It is stated (for example, in Di Francesco, Mathieu, and Senechal's CFT book, section 15.3.1) that if a field $\phi$ is a "WZW primary", that is, it has OPE

$$J^a(z) \phi(w) \sim -\frac{t^a \phi(w)}{z-w}$$

where $J^a$ are the chiral currents in a WZW theory and $t^a$ are some representation of the generators of the corresponding Lie algebra, then $\phi$ is a Virasoro primary. The "proof" that I can find (see the same section of the same book) only proves that $L_0|\phi \rangle = h |\phi \rangle$, where $L_n$ are Virasoro modes and $h = C/2(k+g)$. ($C$ is the quadratic Casimir $t^a t^a$ of the representation, $k$ is the level of the theory, and $g$ is the dual Coxeter number.) This indeed proves that $\phi$ is a scaling field. However, it does not tell me that I get the correct action of $L_{-1}$ to actually see that $\phi$ is primary, or equivalently that the OPE with the energy-momentum tensor has a term $\partial \phi/(z-w)$. How can I see this fact?
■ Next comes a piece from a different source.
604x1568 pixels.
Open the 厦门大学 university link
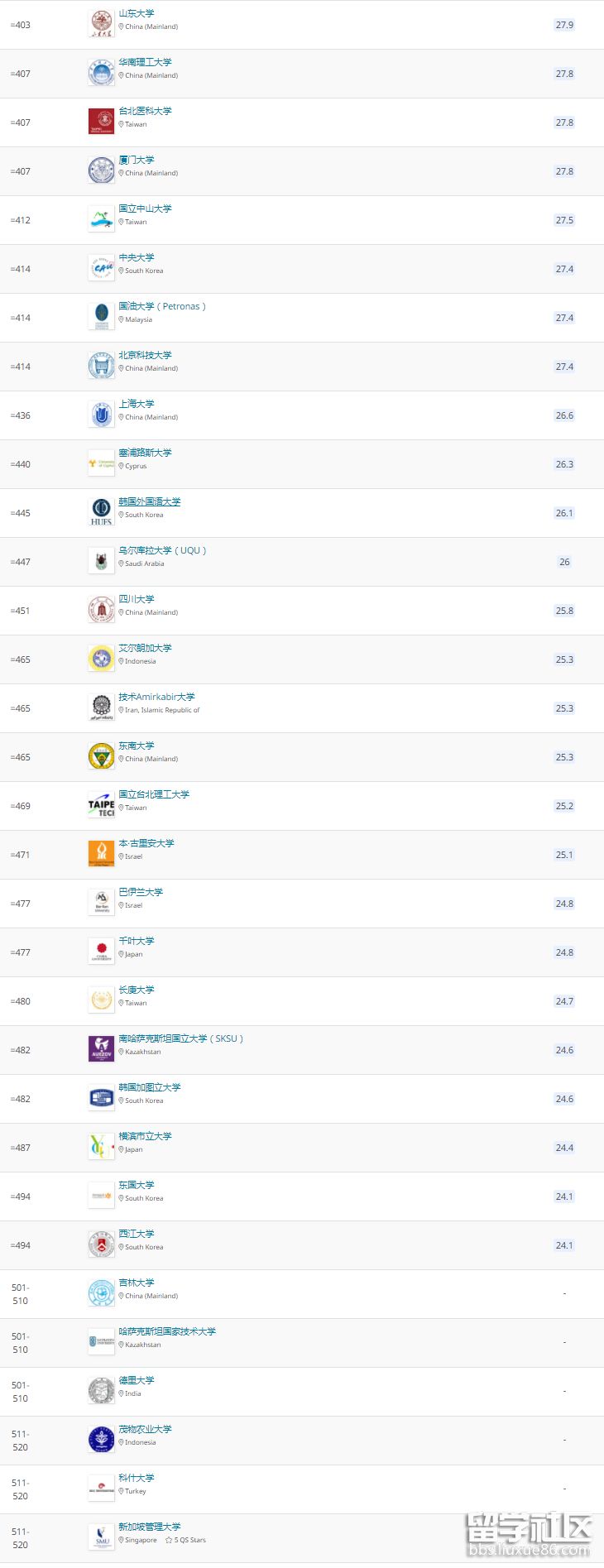[x=136, y=160]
I have tried calculating the OPE of $\phi$ with the Sugawara energy-momentum tensor directly; what I got was

$$T(z) \phi(w) \sim \frac{1}{2(k+g)} \left(\frac{C \phi(w)}{(z-w)^2} - \frac{2 t^a :J^a \phi:(w)}{z-w}\right)$$

where the colons denote normal ordering and repeated indices are summed. The first term gives the correct scaling dimension as expected, but (assuming I did the calculation correctly) I don't know what to do with the normal ordered product in order to get $\partial \phi/(z-w)$. Thanks!

EDIT: I think this is actually false in general. Consider two decoupled CFTs, the WZW and some second theory CFT$_2$ with the same speed of light so that the tensor product theory, with energy-momentum tensor $T = T_{WZW} + T_{CFT_2}$, is conformally invariant. Assuming everything in CFT$_2$ is a singlet under the action of the group defining the WZW theory, pick a WZW primary $\phi$ and any CFT$_2$ Virasoro primary $\psi$. Then it's easy to see from the OPEs that the field $\phi \otimes \psi$ is a WZW primary but not a primary of the WZW theory's Virasoro. (However, if $\phi$ is itself a primary of the WZW's Virasoro, then $\phi \otimes \psi$ is of course a primary of the larger theory.)

A modification of the question: if the WZW theory is not embedded in a larger theory, then are WZW primaries always Virasoro primaries?